# Provided data:

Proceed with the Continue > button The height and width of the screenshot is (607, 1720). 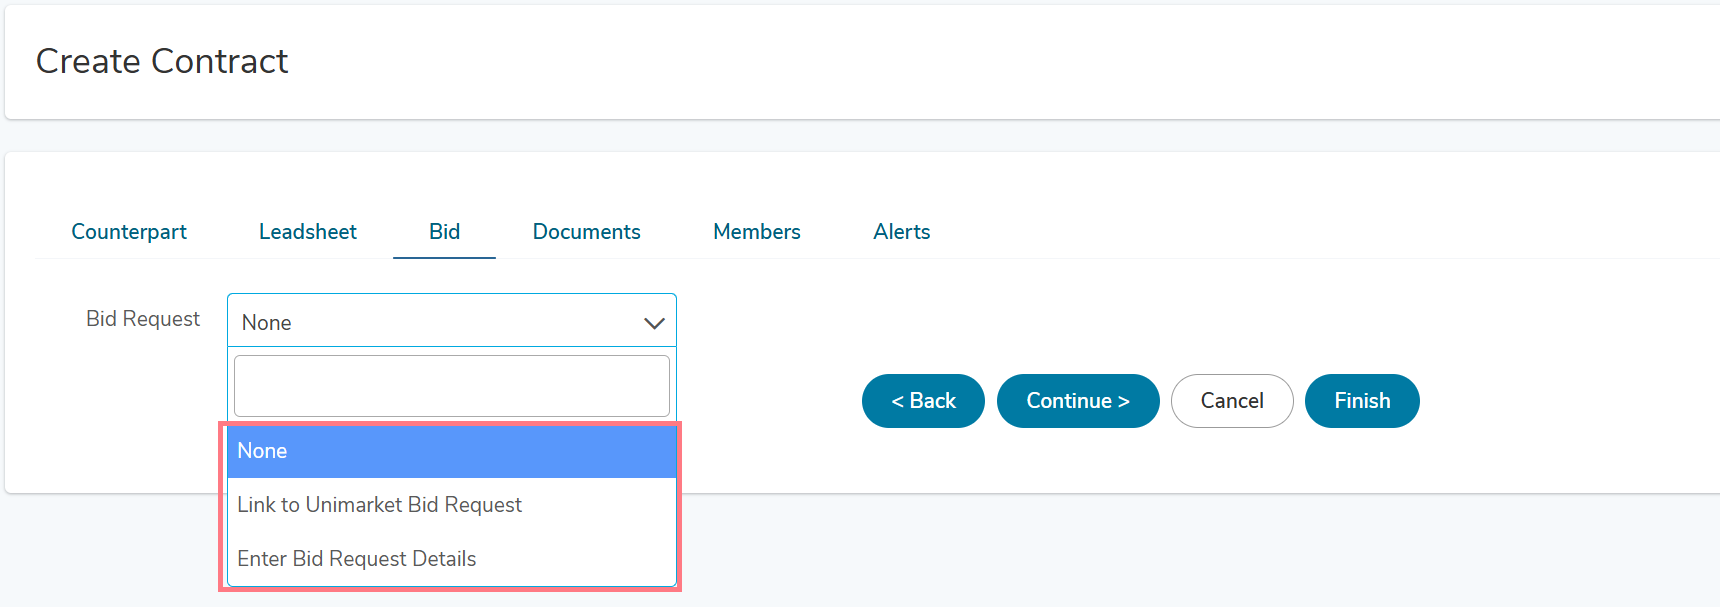coord(1078,401)
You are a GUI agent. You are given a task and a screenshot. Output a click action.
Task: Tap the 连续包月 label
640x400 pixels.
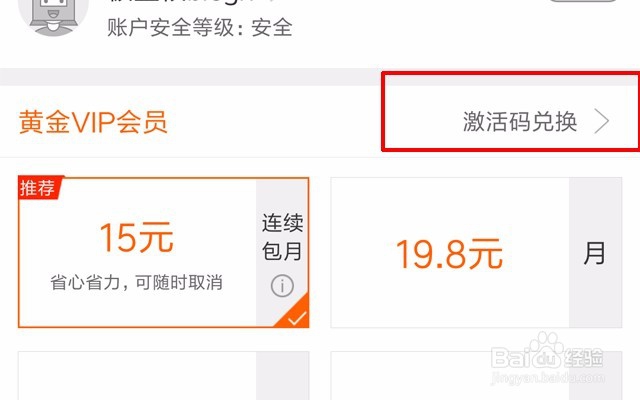[282, 237]
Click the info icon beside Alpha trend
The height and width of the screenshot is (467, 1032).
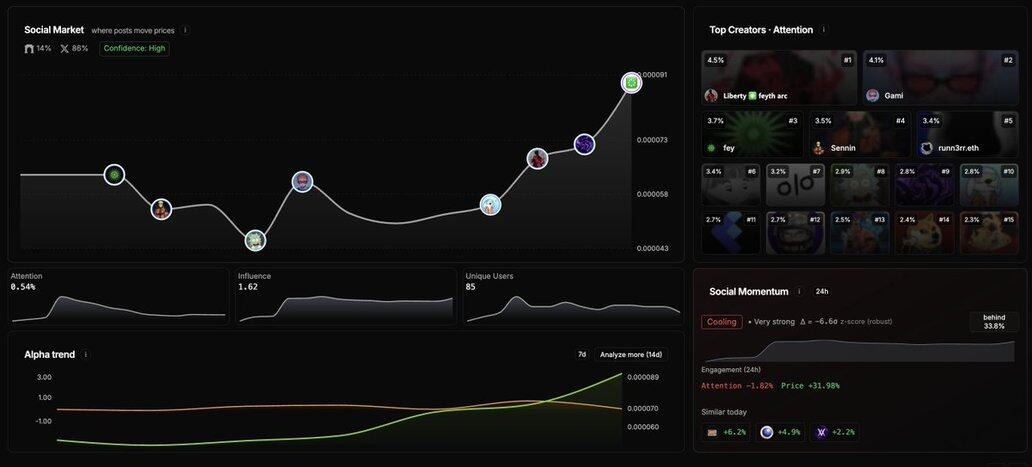tap(86, 354)
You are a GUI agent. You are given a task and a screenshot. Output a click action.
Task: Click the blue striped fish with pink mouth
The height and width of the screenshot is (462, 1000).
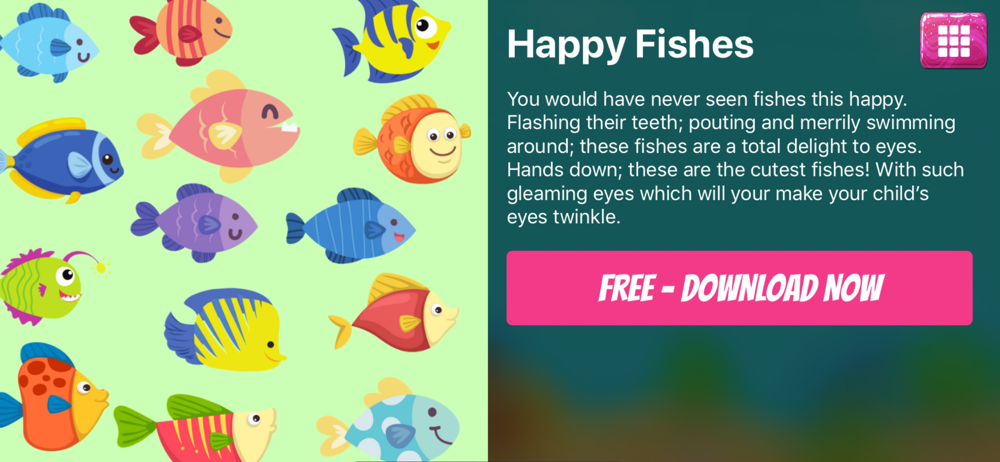[x=350, y=225]
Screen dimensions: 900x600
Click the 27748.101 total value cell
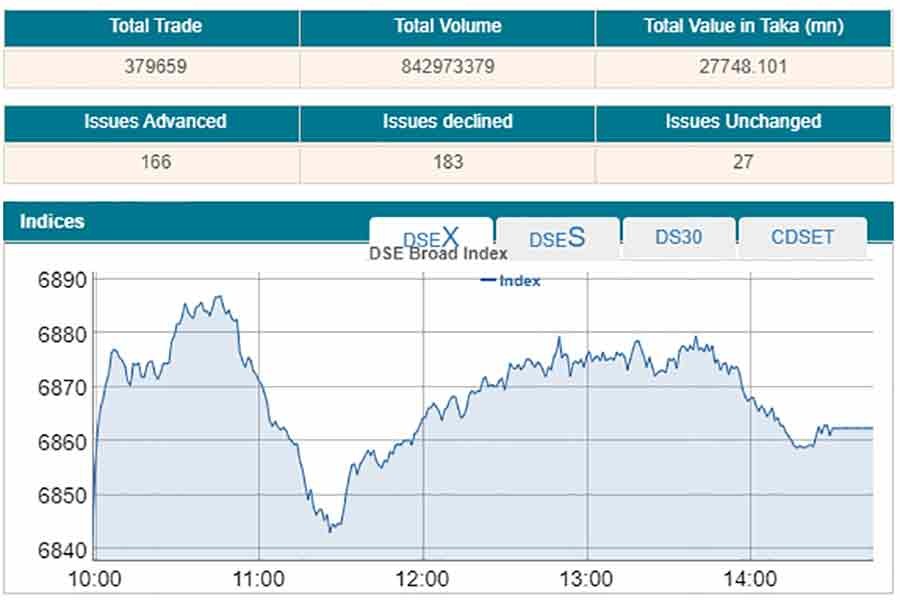pos(743,67)
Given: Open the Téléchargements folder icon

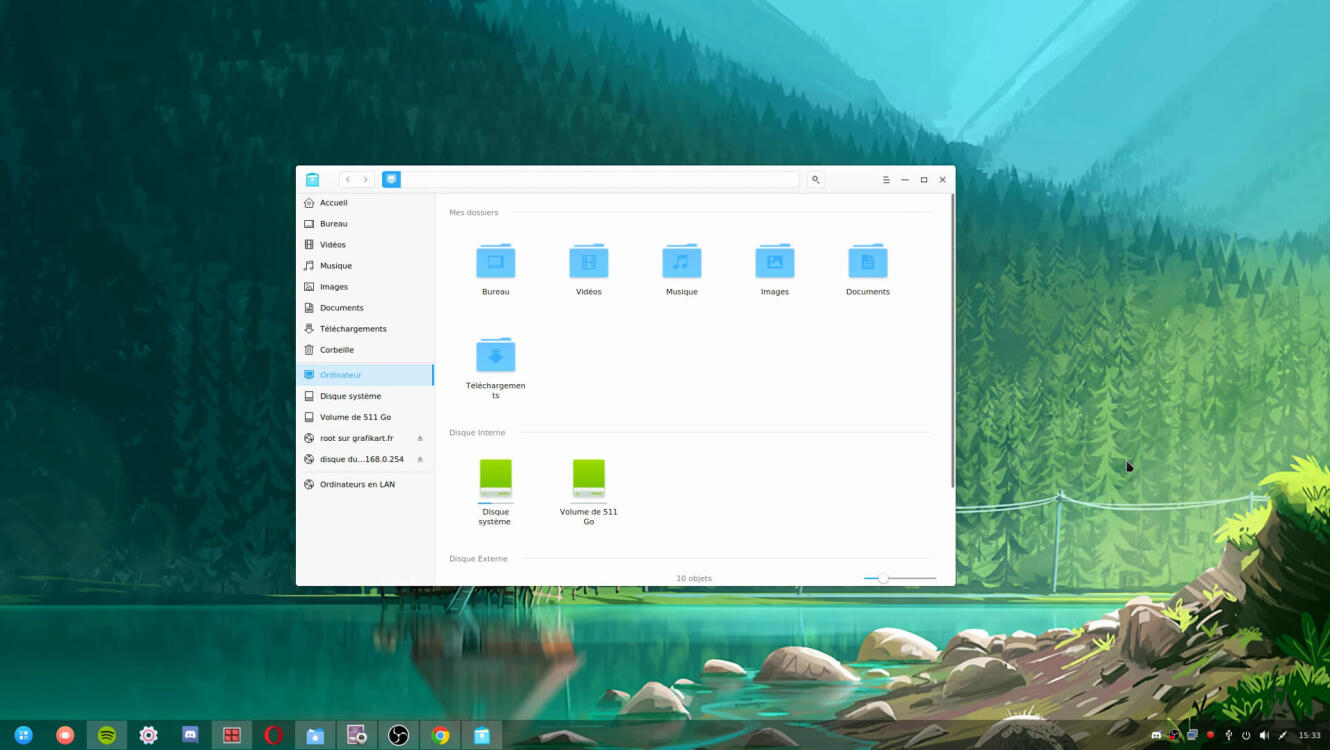Looking at the screenshot, I should (x=495, y=356).
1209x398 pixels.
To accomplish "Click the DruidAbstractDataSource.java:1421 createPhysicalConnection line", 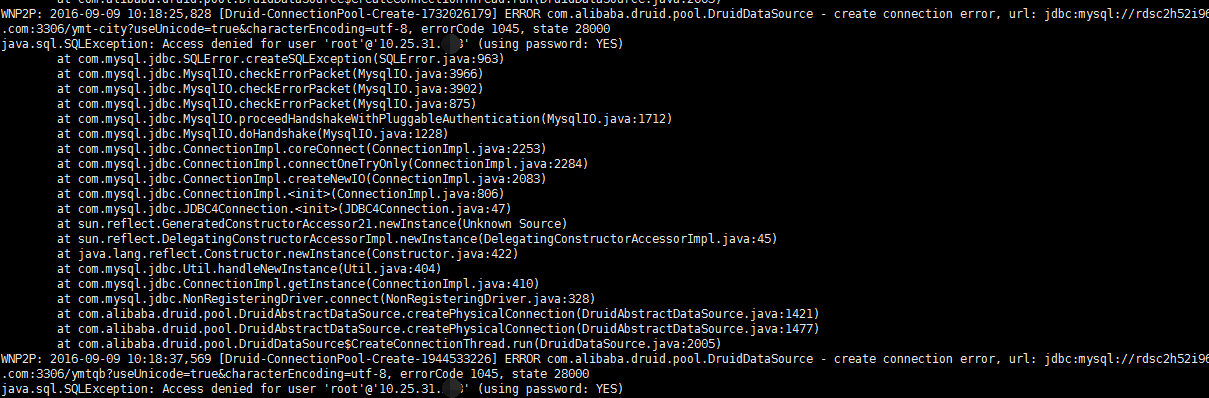I will (x=438, y=313).
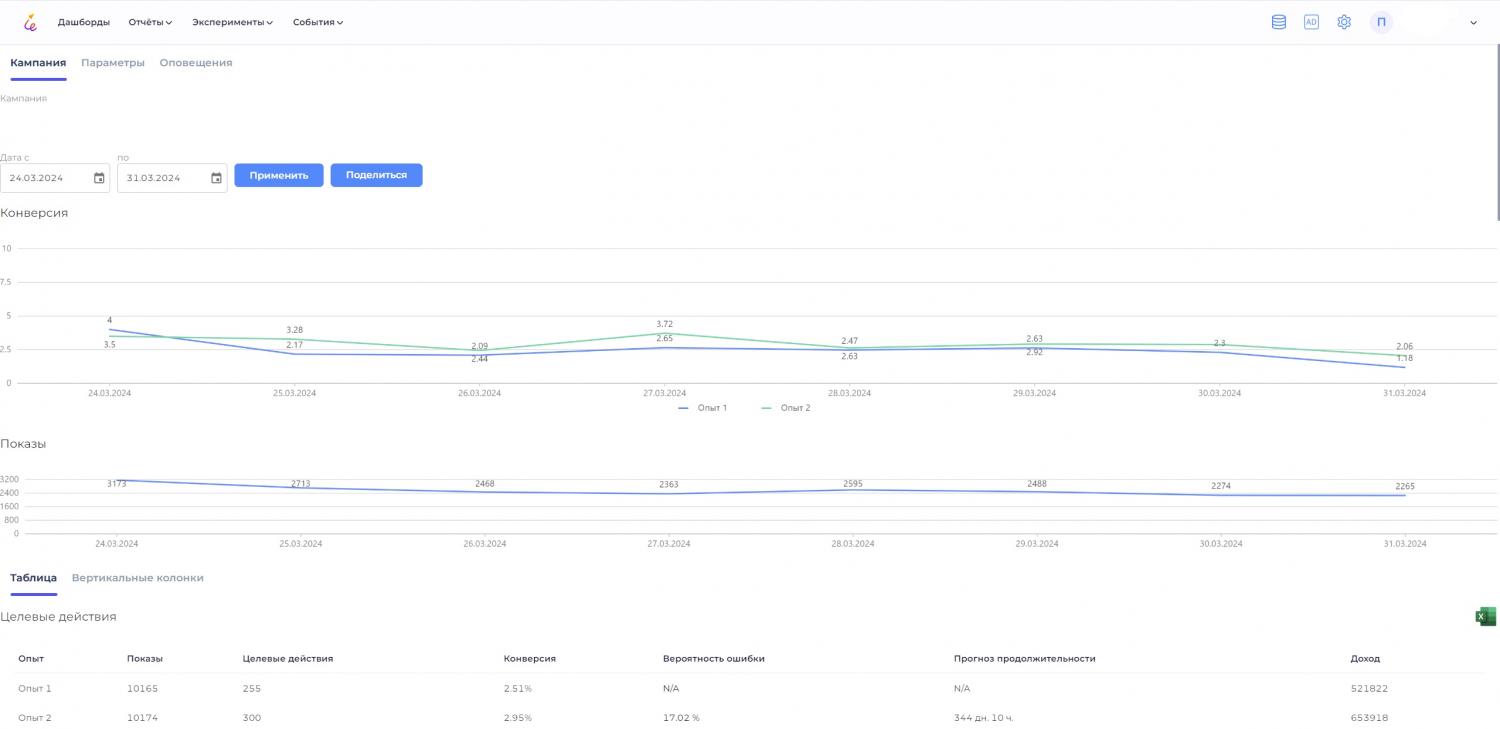The image size is (1500, 729).
Task: Open calendar picker for end date
Action: tap(216, 178)
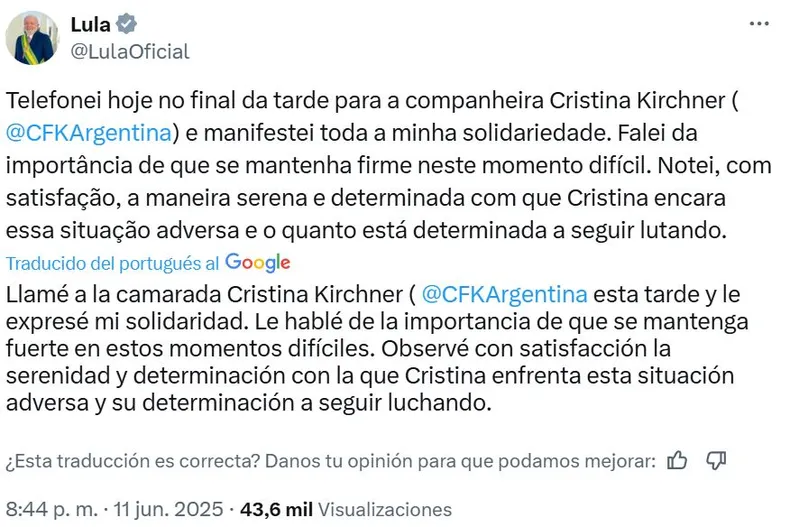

# Your instructions:
Copy needed, without pictures: the lines of the listing above from the line containing "Task: Click the" up to and including the line containing "1209x398 pixels.", set down exactly.

# Result of the exercise:
Task: Click the blue striped fish with pink mouth
The height and width of the screenshot is (462, 1000).
[x=350, y=225]
Screen dimensions: 900x600
Click the 27748.101 total value cell
pos(743,67)
Given: Open the Téléchargements folder icon

Looking at the screenshot, I should (x=495, y=356).
1209x398 pixels.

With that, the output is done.